You can start this process by observing your teammates now, seeing how they work and adding some of their techniques to your repertoire.
Communicate
Are you learning how to pass feedback up the ladder? Are you working on receiving feedback? If not, you should be. A huge part of the sales manager’s job is communication: coaching, sharing information, and giving and receiving feedback.
The better you get at this, the better sales manager you’ll be.
Learning resources
Here are some resources we recommend.
Books:
Cracking the Sales Management Code, Jason Jordan
One of our favorite books on Sales Management, Cracking the Sales Management Code supplies a wealth of insights for managers and executives trying to get the most out of their teams. Jordan’s research-based advice tackles sales processes, sales metrics, and strategic sales objectives, offering practical, actionable techniques for improving sales organizations of all sizes.
Compensating the Sales Force: A Practical Guide to Designing Winning Sales Reward Programs, David Cichelli
Arguably the most important book on sales compensation, Compensating the Sales Force compiles a career’s worth of insight into a single volume. There are few aspects of sales compensation that aren’t comprehensively engaged by Cichelli’s prose. Filled with straightforward guidelines for all sales organizations, Cichelli’s book is an essential component of any sales leader’s toolkit.
The Future of Sales Compensation, Chad Albrecht and Steve Marlet
Two experts in the world of sales compensation come together to figure out how sales incentive programs should keep pace with the changing business world. This is essential reading for sales leaders interested in maintaining a competitive edge, Albrecht and Marley’s book offers copious approaches for rethinking sales compensation in the new, digital economy.

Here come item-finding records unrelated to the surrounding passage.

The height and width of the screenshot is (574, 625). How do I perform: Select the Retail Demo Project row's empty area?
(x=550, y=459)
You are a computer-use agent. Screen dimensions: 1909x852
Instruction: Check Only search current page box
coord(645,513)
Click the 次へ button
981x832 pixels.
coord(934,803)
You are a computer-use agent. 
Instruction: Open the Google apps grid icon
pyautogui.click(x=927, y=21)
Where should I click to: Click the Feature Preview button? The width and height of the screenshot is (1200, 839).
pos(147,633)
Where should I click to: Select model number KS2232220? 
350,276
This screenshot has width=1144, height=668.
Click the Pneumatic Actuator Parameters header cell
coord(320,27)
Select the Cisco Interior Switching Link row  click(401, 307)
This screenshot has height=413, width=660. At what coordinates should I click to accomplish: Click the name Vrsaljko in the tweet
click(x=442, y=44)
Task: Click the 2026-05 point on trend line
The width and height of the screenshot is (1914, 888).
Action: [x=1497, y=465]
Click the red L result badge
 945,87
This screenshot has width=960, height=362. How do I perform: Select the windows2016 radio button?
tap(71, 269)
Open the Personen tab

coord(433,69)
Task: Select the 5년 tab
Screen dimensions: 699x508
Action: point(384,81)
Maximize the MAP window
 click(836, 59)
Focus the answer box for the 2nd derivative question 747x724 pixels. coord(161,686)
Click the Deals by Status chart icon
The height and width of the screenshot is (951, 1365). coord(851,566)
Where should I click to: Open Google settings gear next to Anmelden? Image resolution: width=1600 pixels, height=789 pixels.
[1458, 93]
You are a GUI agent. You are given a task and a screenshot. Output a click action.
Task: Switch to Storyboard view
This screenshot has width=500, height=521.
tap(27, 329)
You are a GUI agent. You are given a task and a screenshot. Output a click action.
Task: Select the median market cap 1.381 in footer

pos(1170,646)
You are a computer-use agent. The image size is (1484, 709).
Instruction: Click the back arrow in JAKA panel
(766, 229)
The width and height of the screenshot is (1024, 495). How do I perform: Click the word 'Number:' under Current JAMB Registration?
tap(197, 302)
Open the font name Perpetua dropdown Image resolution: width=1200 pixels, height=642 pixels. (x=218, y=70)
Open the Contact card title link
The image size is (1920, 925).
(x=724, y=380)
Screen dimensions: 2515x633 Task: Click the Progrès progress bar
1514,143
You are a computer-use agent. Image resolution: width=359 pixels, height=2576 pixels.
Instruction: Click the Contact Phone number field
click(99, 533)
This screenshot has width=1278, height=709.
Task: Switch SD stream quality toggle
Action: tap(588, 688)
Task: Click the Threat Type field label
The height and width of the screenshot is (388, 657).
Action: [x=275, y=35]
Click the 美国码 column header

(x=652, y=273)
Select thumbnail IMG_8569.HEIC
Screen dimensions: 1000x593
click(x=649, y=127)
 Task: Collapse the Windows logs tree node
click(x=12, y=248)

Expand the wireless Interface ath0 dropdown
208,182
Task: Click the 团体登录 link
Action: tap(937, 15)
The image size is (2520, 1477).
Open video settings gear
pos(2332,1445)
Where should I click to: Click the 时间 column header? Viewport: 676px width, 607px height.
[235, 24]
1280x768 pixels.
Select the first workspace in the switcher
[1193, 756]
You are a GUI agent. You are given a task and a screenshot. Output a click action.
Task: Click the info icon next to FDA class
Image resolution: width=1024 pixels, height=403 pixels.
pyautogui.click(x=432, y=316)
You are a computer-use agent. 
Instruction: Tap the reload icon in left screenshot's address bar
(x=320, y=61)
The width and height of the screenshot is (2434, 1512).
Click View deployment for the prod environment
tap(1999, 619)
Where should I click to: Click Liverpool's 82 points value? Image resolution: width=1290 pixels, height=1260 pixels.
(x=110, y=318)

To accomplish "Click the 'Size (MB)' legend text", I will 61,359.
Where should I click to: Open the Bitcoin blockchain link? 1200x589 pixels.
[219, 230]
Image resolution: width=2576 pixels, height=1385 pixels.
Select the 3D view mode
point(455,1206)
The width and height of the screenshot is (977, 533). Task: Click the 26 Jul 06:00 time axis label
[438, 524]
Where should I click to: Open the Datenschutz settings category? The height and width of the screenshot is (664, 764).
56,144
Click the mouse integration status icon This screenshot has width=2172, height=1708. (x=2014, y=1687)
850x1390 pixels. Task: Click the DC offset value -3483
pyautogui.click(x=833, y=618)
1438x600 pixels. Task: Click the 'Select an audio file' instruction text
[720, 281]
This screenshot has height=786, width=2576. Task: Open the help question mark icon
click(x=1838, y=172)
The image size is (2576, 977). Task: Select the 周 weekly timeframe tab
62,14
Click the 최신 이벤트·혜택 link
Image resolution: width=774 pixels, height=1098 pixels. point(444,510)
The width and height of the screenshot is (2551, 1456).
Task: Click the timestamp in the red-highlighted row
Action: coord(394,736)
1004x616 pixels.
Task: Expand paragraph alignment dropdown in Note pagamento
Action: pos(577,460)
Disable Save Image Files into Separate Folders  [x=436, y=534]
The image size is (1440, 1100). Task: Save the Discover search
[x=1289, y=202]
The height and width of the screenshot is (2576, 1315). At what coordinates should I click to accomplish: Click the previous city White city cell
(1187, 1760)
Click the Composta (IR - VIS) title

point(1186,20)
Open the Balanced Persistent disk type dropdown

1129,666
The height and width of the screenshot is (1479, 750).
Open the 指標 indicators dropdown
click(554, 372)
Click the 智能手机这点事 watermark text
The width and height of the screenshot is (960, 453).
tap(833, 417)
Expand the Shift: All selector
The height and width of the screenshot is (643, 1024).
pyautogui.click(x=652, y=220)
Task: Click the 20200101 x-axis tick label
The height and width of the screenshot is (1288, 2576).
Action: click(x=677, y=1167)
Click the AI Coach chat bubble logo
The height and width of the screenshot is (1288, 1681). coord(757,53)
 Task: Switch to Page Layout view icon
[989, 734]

The Challenger Sale, Matthew Dixon
Dixon provides a number of new strategies for selling large-scale enterprise solutions. The primary argument is that there’s only one sales approach truly appropriate for this sales context. Luckily, any strategies that make up this approach can be taught to anyone. Dixon calls reps who adopt this approach “challengers” and details a method for fitting all sales reps into this mold.
Conferences:
Gartner CSO and Sales Leader Conference
The Gartner CSO & Sales Leader Conference is for sales leaders focused on sales operations and enablement who come together each year to share the latest research covering sales talent, customer buying behavior, account-based marketing strategies, and leveraging digital channels.
SiriusDecisions Summit is one of the primary conferences for thinking about the future of sales management. Now that SiriusDecisions has been acquired by Forrester, there are certain to be many new insights available to attendees.